The ongoing drama surrounding the construction of the new National Stadium in Tokyo, the centrepiece for the 2020 Olympics, took another twist at the weekend: the newspaper Sports Hochi revealed that the government is considering terminating its contract with London-based architect Zaha Hadid unless her design can be modified to allow the construction to come in on budget and on time.

The project has been troubled from the word go: the location in a green pocket of central Tokyo upset local residents; a number of noted Japanese architects came out against the scale and style of the design; and once the construction costs were calculated it turned out the government was looking at an astonishing bill of ¥300bn (over €2bn). After that uproar, modifications were made to the design last year in an attempt to reduce the costs. Hadid accused opponents of hypocrisy and xenophobia. To the dismay of many, the hoardings went up and the old National Stadium from the 1950s was finally demolished.

All systems go, you might have thought. Except it turns out that that the 80,000-seat stadium, as currently designed, might not be finished in time for the Rugby World Cup which Tokyo is hosting in 2019. Also, according to the Yomiuri Newspaper, construction is still going to cost at least ¥250bn (almost €2bn) and the government is now asking Tokyo to chip in for ¥50bn (€360m) or more. Tokyo governor Yoichi Masuzoe is furious, saying that the government can’t suddenly hit Tokyo citizens with such a vast – and potentially even larger – bill and compared it to the Imperial Army during the Second World War, hiding the real facts from the public.

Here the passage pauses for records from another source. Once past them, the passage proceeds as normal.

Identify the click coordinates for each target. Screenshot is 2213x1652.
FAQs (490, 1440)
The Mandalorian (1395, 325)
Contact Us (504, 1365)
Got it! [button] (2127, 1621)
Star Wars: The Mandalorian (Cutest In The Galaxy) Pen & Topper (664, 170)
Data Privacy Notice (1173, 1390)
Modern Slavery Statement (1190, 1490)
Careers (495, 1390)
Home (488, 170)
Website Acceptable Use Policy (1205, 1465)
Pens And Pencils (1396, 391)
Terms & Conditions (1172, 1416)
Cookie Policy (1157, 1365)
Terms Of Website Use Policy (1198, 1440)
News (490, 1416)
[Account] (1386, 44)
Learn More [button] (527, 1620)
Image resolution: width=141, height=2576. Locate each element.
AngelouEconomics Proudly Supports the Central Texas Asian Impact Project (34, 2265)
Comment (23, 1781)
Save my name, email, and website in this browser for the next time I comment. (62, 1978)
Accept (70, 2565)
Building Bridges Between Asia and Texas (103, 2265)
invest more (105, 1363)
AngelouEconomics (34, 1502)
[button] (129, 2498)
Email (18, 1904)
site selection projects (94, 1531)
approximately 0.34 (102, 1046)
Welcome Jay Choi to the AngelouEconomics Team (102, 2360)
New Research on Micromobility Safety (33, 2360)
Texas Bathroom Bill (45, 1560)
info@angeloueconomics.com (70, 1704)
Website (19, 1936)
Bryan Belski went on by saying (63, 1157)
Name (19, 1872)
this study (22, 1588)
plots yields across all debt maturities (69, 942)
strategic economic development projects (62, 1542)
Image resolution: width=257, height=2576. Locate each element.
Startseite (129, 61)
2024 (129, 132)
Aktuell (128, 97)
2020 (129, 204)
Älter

Last week the sports minister, Hakubun Shimomura, said that the complicated construction of the retractable roof should be delayed until after the 2020 Olympics but a group of architects led by Fumihiko Maki, the hugely-respected architect who has been leading the charge against the new stadium, has now come up with a more radical Plan B which involves dropping Hadid from the project altogether.

Maki has never hidden his objections to the design, which has been compared to everything from a spaceship to a turtle. He identified some of the key problems: the cost and amount of time needed to build the retractable roof; the difficulty of growing real grass under cover; and the high maintenance costs, which he thinks will run to ¥7bn (€50m) a year for the next half century. Team Maki’s new plan, released last week, is to scrap the retractable roof altogether and build a more conventional open stadium. The construction would be cheaper and quicker and the maintenance costs would be cut by nearly two-thirds. Building a stadium with 60,000 seats and 20,000 temporary seats, they argue, would also make it a more manageable venue after the Olympics. The construction team, they point out, is already in place but it’s a plan that leaves Hadid out of the equation.

Many felt that the best plan of all would have been to upgrade the old stadium and send out a powerful message about sustainability. But since it’s now a hole in the ground, that option is no longer available.

Fiona Wilson is Monocle’s bureau chief in Asia.